◆ TASK STATEMENT ◆
Look for "How do I perform: Click the XAUXAG" in the entries below. Write out that line and all later lines exactly, ending with the final one.

(Dataset entries)
Segment Open

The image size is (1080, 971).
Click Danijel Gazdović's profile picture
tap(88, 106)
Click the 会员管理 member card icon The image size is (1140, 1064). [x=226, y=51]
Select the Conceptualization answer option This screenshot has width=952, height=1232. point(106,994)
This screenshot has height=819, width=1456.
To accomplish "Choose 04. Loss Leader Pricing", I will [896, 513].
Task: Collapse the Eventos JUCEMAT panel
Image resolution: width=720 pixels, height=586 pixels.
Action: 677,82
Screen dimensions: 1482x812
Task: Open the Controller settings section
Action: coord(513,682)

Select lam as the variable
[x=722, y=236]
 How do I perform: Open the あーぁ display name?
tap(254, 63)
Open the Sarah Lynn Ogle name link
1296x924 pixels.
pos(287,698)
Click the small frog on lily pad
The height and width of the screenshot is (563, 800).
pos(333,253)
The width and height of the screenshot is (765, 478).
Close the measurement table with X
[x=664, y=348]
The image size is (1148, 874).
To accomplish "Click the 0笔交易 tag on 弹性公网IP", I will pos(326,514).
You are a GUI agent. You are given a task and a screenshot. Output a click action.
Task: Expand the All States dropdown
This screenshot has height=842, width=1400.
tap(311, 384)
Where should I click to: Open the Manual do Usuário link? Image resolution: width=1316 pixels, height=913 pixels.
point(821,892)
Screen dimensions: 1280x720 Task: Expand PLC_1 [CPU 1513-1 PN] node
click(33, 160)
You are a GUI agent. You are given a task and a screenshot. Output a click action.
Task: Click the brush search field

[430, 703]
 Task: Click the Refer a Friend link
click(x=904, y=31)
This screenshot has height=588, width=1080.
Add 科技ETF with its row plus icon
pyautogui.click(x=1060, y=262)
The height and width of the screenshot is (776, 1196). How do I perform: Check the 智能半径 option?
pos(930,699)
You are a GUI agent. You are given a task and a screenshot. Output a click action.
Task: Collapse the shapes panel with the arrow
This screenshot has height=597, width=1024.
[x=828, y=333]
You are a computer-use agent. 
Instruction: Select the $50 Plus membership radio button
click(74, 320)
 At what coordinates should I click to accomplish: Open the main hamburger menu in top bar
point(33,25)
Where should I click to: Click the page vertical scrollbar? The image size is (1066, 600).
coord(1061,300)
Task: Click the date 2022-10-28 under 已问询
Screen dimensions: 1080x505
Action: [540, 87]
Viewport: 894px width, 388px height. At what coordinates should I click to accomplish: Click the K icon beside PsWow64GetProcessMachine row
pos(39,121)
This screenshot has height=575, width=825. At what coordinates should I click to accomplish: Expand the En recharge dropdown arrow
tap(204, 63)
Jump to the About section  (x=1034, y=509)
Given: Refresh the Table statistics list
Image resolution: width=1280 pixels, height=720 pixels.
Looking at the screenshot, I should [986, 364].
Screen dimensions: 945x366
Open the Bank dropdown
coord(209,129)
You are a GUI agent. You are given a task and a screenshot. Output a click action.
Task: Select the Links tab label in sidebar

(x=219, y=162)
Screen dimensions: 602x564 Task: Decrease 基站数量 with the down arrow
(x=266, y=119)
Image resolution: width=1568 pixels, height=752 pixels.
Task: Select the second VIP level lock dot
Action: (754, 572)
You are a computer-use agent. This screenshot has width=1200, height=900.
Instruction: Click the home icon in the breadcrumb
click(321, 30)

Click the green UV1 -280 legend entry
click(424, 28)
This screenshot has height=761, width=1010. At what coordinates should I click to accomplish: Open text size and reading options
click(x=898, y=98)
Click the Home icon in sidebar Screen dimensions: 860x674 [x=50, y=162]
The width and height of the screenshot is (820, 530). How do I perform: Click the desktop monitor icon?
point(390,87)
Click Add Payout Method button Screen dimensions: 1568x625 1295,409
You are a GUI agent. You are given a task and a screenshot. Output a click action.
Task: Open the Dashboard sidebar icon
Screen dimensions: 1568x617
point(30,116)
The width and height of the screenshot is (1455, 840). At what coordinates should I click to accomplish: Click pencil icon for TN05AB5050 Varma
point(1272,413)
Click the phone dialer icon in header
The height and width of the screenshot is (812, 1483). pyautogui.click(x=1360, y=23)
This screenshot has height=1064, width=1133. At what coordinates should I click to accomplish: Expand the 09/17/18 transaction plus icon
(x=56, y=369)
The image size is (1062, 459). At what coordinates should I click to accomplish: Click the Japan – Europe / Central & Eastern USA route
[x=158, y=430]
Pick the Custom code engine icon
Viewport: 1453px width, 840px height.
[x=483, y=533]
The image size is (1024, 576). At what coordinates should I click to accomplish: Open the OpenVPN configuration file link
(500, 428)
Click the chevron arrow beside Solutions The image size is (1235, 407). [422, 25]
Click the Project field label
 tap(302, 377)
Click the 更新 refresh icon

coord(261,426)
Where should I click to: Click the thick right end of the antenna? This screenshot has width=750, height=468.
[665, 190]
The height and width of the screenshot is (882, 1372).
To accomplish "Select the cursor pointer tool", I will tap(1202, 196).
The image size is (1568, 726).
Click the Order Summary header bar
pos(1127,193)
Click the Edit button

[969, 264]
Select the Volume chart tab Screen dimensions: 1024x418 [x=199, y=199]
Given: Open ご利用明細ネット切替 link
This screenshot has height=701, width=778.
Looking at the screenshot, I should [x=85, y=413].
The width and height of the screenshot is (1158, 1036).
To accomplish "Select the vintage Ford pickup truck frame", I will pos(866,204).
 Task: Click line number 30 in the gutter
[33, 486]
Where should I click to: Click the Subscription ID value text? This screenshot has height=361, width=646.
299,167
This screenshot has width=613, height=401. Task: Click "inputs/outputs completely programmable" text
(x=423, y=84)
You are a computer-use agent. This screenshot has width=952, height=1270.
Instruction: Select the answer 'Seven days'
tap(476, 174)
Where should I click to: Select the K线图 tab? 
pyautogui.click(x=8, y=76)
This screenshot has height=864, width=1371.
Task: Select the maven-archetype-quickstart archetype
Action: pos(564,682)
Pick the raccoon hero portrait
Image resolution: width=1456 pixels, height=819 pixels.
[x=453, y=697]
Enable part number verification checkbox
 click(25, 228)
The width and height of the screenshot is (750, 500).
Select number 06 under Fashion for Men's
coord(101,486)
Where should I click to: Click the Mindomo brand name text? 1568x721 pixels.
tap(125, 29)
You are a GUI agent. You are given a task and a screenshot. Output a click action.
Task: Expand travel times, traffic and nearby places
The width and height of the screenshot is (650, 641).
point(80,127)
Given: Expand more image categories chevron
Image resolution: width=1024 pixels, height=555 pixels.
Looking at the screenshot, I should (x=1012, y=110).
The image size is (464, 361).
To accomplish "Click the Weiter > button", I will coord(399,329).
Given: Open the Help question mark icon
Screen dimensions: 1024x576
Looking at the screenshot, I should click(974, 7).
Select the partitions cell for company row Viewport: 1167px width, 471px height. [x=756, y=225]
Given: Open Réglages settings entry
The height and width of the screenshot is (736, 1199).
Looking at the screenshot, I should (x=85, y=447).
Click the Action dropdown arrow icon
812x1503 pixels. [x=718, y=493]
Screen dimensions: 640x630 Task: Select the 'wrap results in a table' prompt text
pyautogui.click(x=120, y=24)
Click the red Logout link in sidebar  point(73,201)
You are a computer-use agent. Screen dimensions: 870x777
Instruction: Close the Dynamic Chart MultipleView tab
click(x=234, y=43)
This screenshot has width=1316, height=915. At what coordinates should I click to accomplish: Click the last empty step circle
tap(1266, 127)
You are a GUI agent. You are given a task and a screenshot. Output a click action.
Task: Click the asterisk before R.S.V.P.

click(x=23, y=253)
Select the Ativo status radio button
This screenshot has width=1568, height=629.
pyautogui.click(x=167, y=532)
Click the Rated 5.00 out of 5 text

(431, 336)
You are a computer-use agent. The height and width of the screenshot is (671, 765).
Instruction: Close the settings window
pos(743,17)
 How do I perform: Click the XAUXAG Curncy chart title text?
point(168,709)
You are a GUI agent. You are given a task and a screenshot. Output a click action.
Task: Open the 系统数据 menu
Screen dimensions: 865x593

Segment Closed

◆ EXPECTED ANSWER ◆
 How do I perform: Click the XAUXAG Curncy chart title text?
point(168,709)
You are a GUI agent. You are given a task and a screenshot. Output a click action.
Task: Open the 系统数据 menu
Screen dimensions: 865x593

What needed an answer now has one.